▸ **REQUIRED WORK**: Transcribe all of the records below word for word, line by line, with nothing added, dropped, or changed.

▸ **LISTED ENTRIES**:
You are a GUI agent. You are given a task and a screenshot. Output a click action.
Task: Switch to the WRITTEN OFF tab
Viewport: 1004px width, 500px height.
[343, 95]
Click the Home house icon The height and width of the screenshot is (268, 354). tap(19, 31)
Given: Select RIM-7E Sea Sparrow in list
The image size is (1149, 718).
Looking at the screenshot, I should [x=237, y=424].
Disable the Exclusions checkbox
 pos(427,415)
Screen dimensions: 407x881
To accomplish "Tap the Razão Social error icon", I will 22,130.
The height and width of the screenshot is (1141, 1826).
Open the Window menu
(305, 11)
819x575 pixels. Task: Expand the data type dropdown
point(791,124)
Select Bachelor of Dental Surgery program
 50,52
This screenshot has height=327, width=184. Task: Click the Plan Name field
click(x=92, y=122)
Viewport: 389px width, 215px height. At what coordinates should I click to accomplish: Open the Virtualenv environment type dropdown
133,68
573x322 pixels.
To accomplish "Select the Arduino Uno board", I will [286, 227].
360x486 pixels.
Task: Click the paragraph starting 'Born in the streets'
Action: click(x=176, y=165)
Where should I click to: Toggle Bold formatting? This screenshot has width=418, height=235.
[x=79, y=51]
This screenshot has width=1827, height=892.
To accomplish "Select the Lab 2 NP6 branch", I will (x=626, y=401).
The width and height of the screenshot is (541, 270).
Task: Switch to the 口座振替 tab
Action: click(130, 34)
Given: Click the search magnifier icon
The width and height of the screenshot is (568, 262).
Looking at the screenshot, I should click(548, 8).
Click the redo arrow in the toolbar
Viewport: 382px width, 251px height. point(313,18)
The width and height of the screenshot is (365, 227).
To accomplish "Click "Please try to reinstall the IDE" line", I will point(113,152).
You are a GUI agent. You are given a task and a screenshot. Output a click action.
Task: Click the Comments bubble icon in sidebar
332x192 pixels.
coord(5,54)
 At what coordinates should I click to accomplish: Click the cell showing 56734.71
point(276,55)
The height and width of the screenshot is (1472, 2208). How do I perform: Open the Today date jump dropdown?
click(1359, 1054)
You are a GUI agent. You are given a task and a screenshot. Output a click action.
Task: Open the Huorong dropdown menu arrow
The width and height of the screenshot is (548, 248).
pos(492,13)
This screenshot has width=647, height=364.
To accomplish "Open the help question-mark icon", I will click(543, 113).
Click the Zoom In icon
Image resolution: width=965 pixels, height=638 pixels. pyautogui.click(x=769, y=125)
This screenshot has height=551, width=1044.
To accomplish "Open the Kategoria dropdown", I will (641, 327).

▸ **COMPLETED EXERCISE**:
You are a GUI agent. You are given a task and a screenshot. Output a click action.
Task: Switch to the WRITTEN OFF tab
Viewport: 1004px width, 500px height.
[343, 95]
Click the Home house icon The height and width of the screenshot is (268, 354). tap(19, 31)
Given: Select RIM-7E Sea Sparrow in list
The image size is (1149, 718).
Looking at the screenshot, I should [x=237, y=424].
Disable the Exclusions checkbox
 pos(427,415)
Screen dimensions: 407x881
To accomplish "Tap the Razão Social error icon", I will 22,130.
The height and width of the screenshot is (1141, 1826).
Open the Window menu
(305, 11)
819x575 pixels. Task: Expand the data type dropdown
point(791,124)
Select Bachelor of Dental Surgery program
 50,52
This screenshot has height=327, width=184. Task: Click the Plan Name field
click(x=92, y=122)
Viewport: 389px width, 215px height. At what coordinates should I click to accomplish: Open the Virtualenv environment type dropdown
133,68
573x322 pixels.
To accomplish "Select the Arduino Uno board", I will [286, 227].
360x486 pixels.
Task: Click the paragraph starting 'Born in the streets'
Action: click(x=176, y=165)
Where should I click to: Toggle Bold formatting? This screenshot has width=418, height=235.
[x=79, y=51]
This screenshot has width=1827, height=892.
To accomplish "Select the Lab 2 NP6 branch", I will (x=626, y=401).
The width and height of the screenshot is (541, 270).
Task: Switch to the 口座振替 tab
Action: click(130, 34)
Given: Click the search magnifier icon
The width and height of the screenshot is (568, 262).
Looking at the screenshot, I should click(548, 8).
Click the redo arrow in the toolbar
Viewport: 382px width, 251px height. point(313,18)
The width and height of the screenshot is (365, 227).
To accomplish "Click "Please try to reinstall the IDE" line", I will point(113,152).
You are a GUI agent. You are given a task and a screenshot. Output a click action.
Task: Click the Comments bubble icon in sidebar
332x192 pixels.
coord(5,54)
 At what coordinates should I click to accomplish: Click the cell showing 56734.71
point(276,55)
The height and width of the screenshot is (1472, 2208). How do I perform: Open the Today date jump dropdown?
click(1359, 1054)
You are a GUI agent. You are given a task and a screenshot. Output a click action.
Task: Open the Huorong dropdown menu arrow
The width and height of the screenshot is (548, 248).
pos(492,13)
This screenshot has width=647, height=364.
To accomplish "Open the help question-mark icon", I will click(543, 113).
Click the Zoom In icon
Image resolution: width=965 pixels, height=638 pixels. pyautogui.click(x=769, y=125)
This screenshot has height=551, width=1044.
To accomplish "Open the Kategoria dropdown", I will (641, 327).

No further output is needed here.